In my recent post entitled Sun Oracle Database Machine: The Million Oracle Database IOPS Machine or Marketing Hype? Part I, I started a discussion about why this million IOPS-capable platform is interesting to Oracle deployments that don’t require quite (or nowhere near) that much I/O. Since I, more or less, dismissed the idea that there are but a handful of applications in production that require 1 million IOPS it may seem on the surface as though I am in disagreement with my friend Glenn Fawcett’s post regarding the physical drive savings with Sun Oracle Database Machine. Glenn writes:
Consider for a moment the number of drives necessary to match the 1 million IOPS available in the database machine. Assuming you are using the best 15,000 rpm drive, you would be able to do 250 IOPS/drive. So, to get to 1 million IOPS, you would need 4,000 drives! A highly dense 42U storage rack can house any where from 300-400 drives. So, you would need 10 racks, just for the storage and at least one rack for servers.
I agree with Glenn’s math in that post, in so far as the fact that Sun Oracle Database Machine can match the read IOPS of the 4,000 drives Glenn speaks of. However, I still hold fast that any production site with 4,000 spindles provisioned specifically to meet an IOPS requirement of a single production database is a rarity. So, does that mean I am dismissing the value of Sun Oracle Database Machine? No.
Consolidation, Again
Both Glenn and I have spoken about applying Sun Oracle Database Machine for database consolidation for good reason. I think it would be difficult to win CIO mind share with a million IOPS value proposition when the same CIO is probably quite aware that his entire enterprise data center IOPS load comes nowhere near that amount. Let me see if I understand enough about Sun Oracle Database Machine, and what goes on in real life production data centers, well enough to help make some sense of what may appear to be an overly capable platform.
Consolidating Chaos Into…Chaos?
The value proposition supporting database consolidation centers on reducing chaos. It all comes down to breaking the relationship of 1 Operating System per Oracle Database. Consider, for example, 32 hypothetical Oracle Database instances deployed in the standard 1:1 (OS:DB) deployment model (let’s leave high availability out of the equation for a moment). These hypothetical database instances would require 32 systems to maintain. What if the systems are, say, 3 years old and each consist of 2 socket, multi-core processors of that time period. It is quite likely that the same 32 databases could be deployed in a single Sun Oracle Database Machine and experience significant performance improvement. What does this have to do with chaos, IOPS and FLASH you ask?
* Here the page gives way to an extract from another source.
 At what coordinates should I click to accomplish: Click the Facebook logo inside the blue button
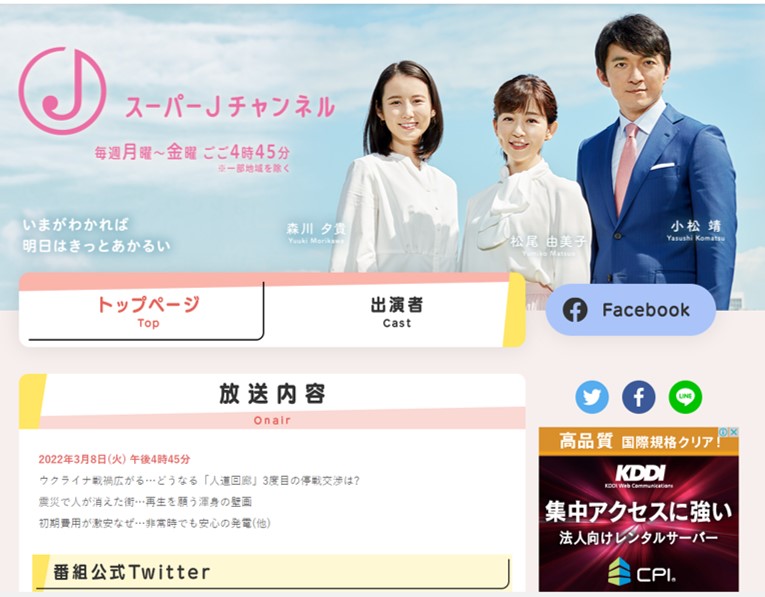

Real Grid Infrastructure Makes For Good Consolidation
In my view, consolidating those hypothetical 32 instances into a database grid of 8 hosts (all Real Application Clusters-ready) would reduce a lot of chaos because you wouldn’t have 32 pools of storage to manage.
Disk space in the Sun Oracle Database Machine can simply be provisioned from one easily managed storage pool (Automatic Storage Management disk group). That seems a lot simpler to me as does maintaining 24 fewer OS images. Other consolidation considerations include the ability to run both RAC and non-RAC instances in the Database Machine. This differs from provisioning discrete systems some of which being RAC-ready (e.g., provisioned shared storage and interconnects configured, etc) and others not. With the Database Machine it is a simple task to switch a database from non-RAC to RAC because all the requirements are in place. Another thing to consider about consolidation of this type is the fact that any of the databases can run on any of the hosts. The hosts serve as a true grid of resources. I know folks speak of grid computing often, but the 32 servers with their 32 pools of storage really don’t fit the definition of a grid any more than would 32 2-node RAC clusters each with their own pool of storage. Once the storage is central and shared, and all hosts interconnected, you have a grid. But what does that have to do with IOPS and FLASH you ask?
“I Don’t Need One Million IOPS. I Need What I Need When I Need It, But Usually Don’t Get It Anyway”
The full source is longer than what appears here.